MatminerFeatureGenerator

class mastml.feature_generators.MatminerFeatureGenerator(featurize_df, featurizer, composition_feature_types=['magpie', 'deml', 'matminer'], structure_feature_type='CoulombMatrix', remove_constant_columns=False, **kwargs)[source]

Bases: BaseGenerator

Class to wrap feature generator routines contained in the matminer package to more neatly conform to the MAST-ML working environment, and have all under a single class

Args:

featurize_df: (pd.DataFrame), input dataframe to be featurized. Needs to contain at least a column with chemical compositions or pymatgen Structure objects

featurizer: (str), type of featurization to conduct. Valid names are “composition” or “structure”

composition_feature_types: (list of str), if featurizer=’composition’, the type of composition-based features to include. Valid values are ‘magpie’, ‘deml’, ‘matminer’, ‘matscholar_el’, ‘megnet_el’

structure_feature_type: (str), if featurizer=’structure’, the type of structure-based featurization to conduct. See list below for valid names.

remove_constant_columns: (bool), whether or not to remove feature columns that are constant values. Default is False.

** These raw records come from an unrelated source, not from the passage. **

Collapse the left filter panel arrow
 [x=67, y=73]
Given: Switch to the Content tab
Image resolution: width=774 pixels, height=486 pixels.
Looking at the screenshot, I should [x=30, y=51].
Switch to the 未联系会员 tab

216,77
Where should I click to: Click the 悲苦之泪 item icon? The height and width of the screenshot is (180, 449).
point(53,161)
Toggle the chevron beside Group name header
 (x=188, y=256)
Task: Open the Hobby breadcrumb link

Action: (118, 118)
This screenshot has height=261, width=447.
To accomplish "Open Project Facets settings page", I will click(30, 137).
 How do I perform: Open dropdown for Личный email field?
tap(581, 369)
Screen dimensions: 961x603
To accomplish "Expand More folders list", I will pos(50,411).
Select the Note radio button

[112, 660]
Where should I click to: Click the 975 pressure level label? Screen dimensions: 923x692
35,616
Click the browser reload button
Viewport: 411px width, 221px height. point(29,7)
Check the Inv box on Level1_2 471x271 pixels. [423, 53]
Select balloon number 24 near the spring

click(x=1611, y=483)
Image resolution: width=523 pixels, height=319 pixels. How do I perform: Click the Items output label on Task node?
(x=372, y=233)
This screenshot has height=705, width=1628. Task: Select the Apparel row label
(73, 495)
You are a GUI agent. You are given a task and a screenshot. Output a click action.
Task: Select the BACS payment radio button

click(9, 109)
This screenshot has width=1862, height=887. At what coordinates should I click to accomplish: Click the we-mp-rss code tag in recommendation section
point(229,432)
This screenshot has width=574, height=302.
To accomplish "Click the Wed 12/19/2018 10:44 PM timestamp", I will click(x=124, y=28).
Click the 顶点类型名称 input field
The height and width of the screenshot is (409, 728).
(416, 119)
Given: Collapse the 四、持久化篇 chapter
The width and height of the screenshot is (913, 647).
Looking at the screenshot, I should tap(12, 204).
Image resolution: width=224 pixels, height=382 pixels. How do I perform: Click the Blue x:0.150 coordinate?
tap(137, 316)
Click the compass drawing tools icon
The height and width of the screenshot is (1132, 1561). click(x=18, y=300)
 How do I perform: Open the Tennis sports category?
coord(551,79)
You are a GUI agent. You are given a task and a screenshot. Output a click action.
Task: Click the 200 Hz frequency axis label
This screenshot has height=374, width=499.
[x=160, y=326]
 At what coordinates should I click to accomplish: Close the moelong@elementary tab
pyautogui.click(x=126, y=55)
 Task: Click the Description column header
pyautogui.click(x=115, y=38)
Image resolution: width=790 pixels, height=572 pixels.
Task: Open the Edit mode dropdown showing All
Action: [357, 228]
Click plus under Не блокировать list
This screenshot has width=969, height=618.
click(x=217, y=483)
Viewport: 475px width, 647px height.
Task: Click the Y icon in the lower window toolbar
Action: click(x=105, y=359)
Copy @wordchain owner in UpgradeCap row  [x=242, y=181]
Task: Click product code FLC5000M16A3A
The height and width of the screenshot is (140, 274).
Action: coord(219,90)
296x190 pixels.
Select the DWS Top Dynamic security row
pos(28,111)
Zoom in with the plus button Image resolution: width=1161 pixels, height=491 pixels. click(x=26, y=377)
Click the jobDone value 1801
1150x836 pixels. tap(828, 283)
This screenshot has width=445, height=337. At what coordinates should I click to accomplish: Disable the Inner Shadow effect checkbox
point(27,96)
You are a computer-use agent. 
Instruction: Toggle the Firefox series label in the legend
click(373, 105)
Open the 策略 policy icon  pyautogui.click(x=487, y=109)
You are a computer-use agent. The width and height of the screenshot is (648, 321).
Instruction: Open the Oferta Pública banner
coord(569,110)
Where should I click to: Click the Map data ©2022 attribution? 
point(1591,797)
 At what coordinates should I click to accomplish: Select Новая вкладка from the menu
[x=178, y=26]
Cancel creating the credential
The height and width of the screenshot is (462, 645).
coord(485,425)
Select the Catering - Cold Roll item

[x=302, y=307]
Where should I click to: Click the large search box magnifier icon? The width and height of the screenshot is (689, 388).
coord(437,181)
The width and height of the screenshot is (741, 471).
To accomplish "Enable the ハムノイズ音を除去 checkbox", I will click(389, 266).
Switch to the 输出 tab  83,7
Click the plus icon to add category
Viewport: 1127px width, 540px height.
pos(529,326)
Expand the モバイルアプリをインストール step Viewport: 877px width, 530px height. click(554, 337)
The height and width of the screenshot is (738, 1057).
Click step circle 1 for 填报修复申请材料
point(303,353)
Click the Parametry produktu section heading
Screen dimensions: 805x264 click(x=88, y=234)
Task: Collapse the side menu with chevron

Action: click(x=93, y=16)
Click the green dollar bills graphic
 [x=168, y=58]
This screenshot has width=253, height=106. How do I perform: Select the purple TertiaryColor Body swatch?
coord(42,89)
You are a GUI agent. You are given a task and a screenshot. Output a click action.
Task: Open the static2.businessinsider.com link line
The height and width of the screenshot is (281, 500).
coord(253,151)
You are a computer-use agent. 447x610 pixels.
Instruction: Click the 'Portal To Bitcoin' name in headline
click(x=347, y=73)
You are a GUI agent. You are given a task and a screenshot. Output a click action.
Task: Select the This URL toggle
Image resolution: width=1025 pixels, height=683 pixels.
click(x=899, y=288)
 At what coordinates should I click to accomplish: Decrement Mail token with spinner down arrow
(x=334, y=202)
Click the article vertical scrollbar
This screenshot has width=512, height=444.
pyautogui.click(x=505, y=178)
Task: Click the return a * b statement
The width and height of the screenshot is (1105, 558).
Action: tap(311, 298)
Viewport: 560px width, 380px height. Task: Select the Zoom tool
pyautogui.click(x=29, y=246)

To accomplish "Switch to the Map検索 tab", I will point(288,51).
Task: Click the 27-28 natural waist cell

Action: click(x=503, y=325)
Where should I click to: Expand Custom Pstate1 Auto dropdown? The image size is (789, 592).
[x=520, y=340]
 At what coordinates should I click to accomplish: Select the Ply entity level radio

kwargs: additional keyword arguments needed if structure based features are being made

Available structure featurizer types for structure_feature_types:

matminer.featurizers.structure [‘BagofBonds’, x ‘BondFractions’, x ‘ChemicalOrdering’, x ‘CoulombMatrix’, x ‘DensityFeatures’, x ‘Dimensionality’, x ‘ElectronicRadialDistributionFunction’, NEEDS TO BE FLATTENED ‘EwaldEnergy’, x, returns all NaN ‘GlobalInstabilityIndex’, x, returns all NaN ‘GlobalSymmetryFeatures’, x ‘JarvisCFID’, x ‘MaximumPackingEfficiency’, x ‘MinimumRelativeDistances’, x ‘OrbitalFieldMatrix’, x ‘PartialRadialDistributionFunction’, x ‘RadialDistributionFunction’, NEEDS TO BE FLATTENED ‘SineCoulombMatrix’, x ‘SiteStatsFingerprint’, x ‘StructuralComplexity’, x ‘StructuralHeterogeneity’, x ‘XRDPowderPattern’] x

matminer.featurizers.site [‘AGNIFingerprints’, ‘AngularFourierSeries’, ‘AseAtomsAdaptor’, ‘AverageBondAngle’, ‘AverageBondLength’, ‘BondOrientationalParameter’, ‘ChemEnvSiteFingerprint’, ‘ChemicalSRO’, ‘ConvexHull’, ‘CoordinationNumber’, ‘CrystalNN’, ‘CrystalNNFingerprint’, ‘Element’, ‘EwaldSiteEnergy’, ‘EwaldSummation’, ‘Gaussian’, ‘GaussianSymmFunc’, ‘GeneralizedRadialDistributionFunction’, ‘Histogram’, ‘IntersticeDistribution’, ‘LocalGeometryFinder’, ‘LocalPropertyDifference’, ‘LocalStructOrderParams’, ‘MagpieData’, ‘MultiWeightsChemenvStrategy’, ‘OPSiteFingerprint’, ‘SOAP’, ‘SimplestChemenvStrategy’, ‘SiteElementalProperty’, ‘VoronoiFingerprint’, ‘VoronoiNN’]

Methods:
fit: present for convenience and just passes through
Args:

X: (pd.DataFrame), the X feature matrix

Returns:

self

transform: generates new features and transforms to have new dataframe with generated features
Args:

X: (pd.DataFrame), the X feature matrix

Returns:

df: (pd.DataFrame), the transformed dataframe containing generated features

y: (pd.Series), the target y-data

generate_matminer_features: method to generate the composition or structure features of interest
Args:

X: (pd.DataFrame), the X feature matrix

Returns:

df: (pd.DataFrame), the transformed dataframe containing generated features

Methods Summary

fit(X[, y])

generate_matminer_features(X)

transform(X)

Methods Documentation

fit(X, y=None)[source]
generate_matminer_features(X)[source]
transform(X)[source]